* Data to examine:

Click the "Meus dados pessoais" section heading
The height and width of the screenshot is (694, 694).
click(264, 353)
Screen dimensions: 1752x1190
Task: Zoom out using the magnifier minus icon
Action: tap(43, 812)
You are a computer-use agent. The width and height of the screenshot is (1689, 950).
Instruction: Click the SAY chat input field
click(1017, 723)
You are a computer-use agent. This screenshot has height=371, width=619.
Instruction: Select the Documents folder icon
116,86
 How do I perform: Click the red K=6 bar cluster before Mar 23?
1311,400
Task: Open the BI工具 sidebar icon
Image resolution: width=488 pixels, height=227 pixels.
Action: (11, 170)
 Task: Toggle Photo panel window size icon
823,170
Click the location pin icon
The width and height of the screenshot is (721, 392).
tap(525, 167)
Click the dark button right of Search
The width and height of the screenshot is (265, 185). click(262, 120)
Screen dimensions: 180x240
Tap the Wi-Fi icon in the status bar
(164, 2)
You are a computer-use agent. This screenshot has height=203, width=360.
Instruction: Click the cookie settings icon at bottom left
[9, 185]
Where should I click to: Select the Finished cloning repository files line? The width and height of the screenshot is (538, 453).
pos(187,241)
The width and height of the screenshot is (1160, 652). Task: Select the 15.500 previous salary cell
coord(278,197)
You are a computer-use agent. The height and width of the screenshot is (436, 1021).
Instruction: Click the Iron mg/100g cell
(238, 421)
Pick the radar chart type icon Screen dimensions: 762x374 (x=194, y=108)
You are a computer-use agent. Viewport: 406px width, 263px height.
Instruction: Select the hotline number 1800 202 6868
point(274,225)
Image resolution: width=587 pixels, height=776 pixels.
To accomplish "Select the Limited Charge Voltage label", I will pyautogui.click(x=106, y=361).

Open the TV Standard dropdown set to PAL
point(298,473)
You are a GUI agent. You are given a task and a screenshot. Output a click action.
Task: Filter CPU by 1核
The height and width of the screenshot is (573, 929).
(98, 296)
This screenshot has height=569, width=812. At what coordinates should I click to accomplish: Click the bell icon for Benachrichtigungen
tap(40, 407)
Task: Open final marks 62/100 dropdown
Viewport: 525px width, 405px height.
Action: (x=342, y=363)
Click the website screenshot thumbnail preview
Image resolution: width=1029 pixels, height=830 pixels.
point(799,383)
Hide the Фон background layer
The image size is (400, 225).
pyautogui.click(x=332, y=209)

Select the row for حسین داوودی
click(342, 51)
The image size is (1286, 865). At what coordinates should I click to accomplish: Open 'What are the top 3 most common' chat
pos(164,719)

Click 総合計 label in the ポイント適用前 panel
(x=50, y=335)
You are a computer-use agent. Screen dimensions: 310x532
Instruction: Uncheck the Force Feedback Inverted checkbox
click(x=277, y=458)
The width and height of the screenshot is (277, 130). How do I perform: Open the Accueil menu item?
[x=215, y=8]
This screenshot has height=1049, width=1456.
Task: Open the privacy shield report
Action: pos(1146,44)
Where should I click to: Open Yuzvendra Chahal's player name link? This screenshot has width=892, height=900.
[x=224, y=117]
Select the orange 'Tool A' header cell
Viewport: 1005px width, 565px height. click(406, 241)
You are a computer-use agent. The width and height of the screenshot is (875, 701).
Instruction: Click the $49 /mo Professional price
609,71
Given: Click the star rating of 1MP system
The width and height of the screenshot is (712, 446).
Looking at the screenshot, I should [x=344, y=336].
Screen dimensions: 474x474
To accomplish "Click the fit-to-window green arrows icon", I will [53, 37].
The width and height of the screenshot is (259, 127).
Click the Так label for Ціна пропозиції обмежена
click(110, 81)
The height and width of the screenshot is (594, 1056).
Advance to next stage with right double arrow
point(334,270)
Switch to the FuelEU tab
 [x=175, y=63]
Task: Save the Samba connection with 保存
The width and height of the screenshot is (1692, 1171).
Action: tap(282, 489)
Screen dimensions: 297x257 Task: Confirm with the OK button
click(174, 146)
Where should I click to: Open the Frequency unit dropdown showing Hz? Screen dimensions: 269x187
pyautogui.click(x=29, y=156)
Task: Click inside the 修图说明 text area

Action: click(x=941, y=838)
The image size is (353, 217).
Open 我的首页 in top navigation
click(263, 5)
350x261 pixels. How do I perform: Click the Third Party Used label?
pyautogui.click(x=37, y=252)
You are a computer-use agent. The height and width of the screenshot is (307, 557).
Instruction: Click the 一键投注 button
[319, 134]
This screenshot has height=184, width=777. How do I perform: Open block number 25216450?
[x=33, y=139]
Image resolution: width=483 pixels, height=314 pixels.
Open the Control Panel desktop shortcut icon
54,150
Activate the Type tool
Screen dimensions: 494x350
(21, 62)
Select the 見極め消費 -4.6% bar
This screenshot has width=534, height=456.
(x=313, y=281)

* Aim of the exercise: For the listing above, print only the lines starting at the line containing "Click the location pin icon" and ending at the line containing "is (436, 1021).", exactly, both included.

* Answer space:
Click the location pin icon
The width and height of the screenshot is (721, 392).
tap(525, 167)
Click the dark button right of Search
The width and height of the screenshot is (265, 185). click(262, 120)
Screen dimensions: 180x240
Tap the Wi-Fi icon in the status bar
(164, 2)
You are a computer-use agent. This screenshot has height=203, width=360.
Instruction: Click the cookie settings icon at bottom left
[9, 185]
Where should I click to: Select the Finished cloning repository files line? The width and height of the screenshot is (538, 453).
pos(187,241)
The width and height of the screenshot is (1160, 652). Task: Select the 15.500 previous salary cell
coord(278,197)
You are a computer-use agent. The height and width of the screenshot is (436, 1021).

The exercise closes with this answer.